Bulk flow is a measure of the average motion of galaxies in a given region. Standard cosmology predicts this flow should decrease with distance. But the scientists found the opposite: bulk flows increase out to 250 megaparsecs. That’s not supposed to happen unless, perhaps, we live inside a giant void.

“The rising bulk flow curve is unexpected in standard cosmology, causing 4.8σ tension at 200 Mpc,” the authors write. Their model, on the other hand, reproduces this rising curve naturally, without fine-tuning.

What does this mean for cosmology?

If the authors are right, this discovery could reshape our understanding of cosmic structure and the history of the universe’s expansion.

For one, the model doesn’t just solve the Hubble tension. It also addresses several other known problems with the standard ΛCDM cosmology. These include the surprisingly early formation of massive galaxy clusters like El Gordo, observed fast galaxy collisions, and even hints of anisotropies in the large-scale distribution of quasars.

“The existence of a deep and extended local void in the galaxy number counts and the fast observed bulk flows strongly suggest that structure grows faster than expected in ΛCDM on scales of tens to hundreds of millions of light-years,” wrote Banik.

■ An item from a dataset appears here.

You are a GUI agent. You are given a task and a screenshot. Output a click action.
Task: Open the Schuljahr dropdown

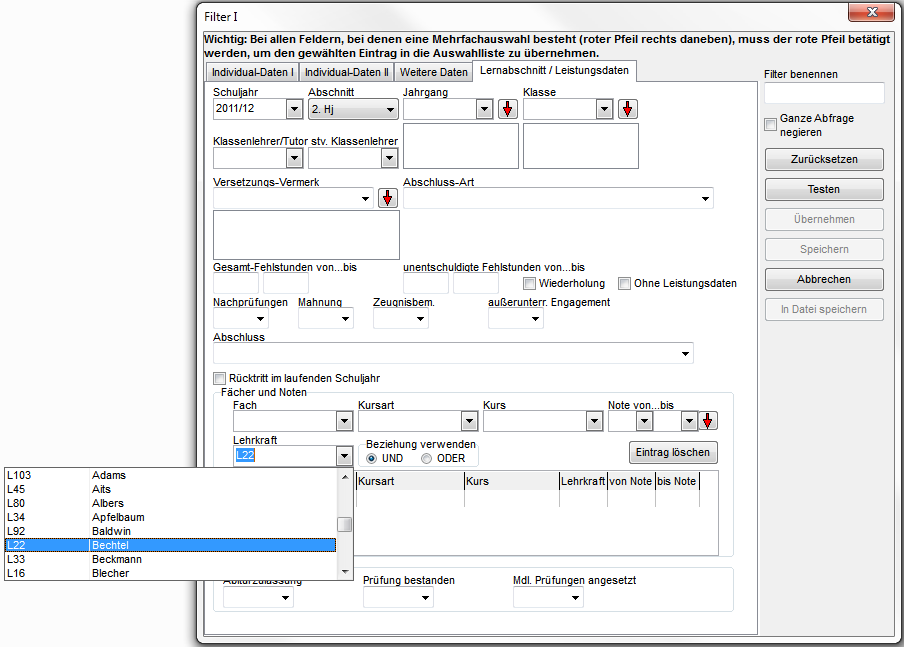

That’s not all. Their findings are consistent with other recent studies showing that local measurements of the universe’s expansion start to diverge from the standard model at redshifts as high as 0.5 or even 1.0. That’s billions of years ago. In other words, the influence of this void might not be as local as previously thought.

Trouble in the Void

Still, the idea is not without controversy.

The standard model of cosmology assumes that matter is evenly distributed on very large scales. A void of this size and depth shouldn’t exist according to ΛCDM. A lot of stars need to align for this model to be adopted. That makes the proposal “a hard pill to swallow” for many cosmologists.

Even so, the idea is gaining traction as other explanations for the Hubble tension struggle. Tuning early-universe physics to allow for a higher Hubble constant risks contradicting other well-established observations, such as the ages of the oldest stars.

Yet, as Banik puts it, “The Hubble tension is largely a local phenomenon… so a local solution like a local void is a promising way to go about solving the problem.”

Perhaps the most compelling support comes from the BAOs themselves. These ancient ripples in the fabric of space, remnants of the universe’s earliest soundscape, now echo a surprising message: that something strange is happening close to home.

What’s next?

The researchers are already planning follow-up studies using full cosmological simulations within the MOND-based νHDM (neutrino Hot Dark Matter) framework. These simulations aim to test whether such voids can form naturally, and whether they lead to bulk flows and structure formations consistent with what we observe today.

More precise measurements of galaxy motion, better mapping of matter distribution, and refined cosmic chronometers could all help settle the debate. The next generation of sky surveys, like Euclid and the Vera C. Rubin Observatory’s LSST, may provide the data needed to confirm or falsify the model.

For now, the universe’s apparent acceleration may not be a uniform feature of space, but a product of our peculiar position within it.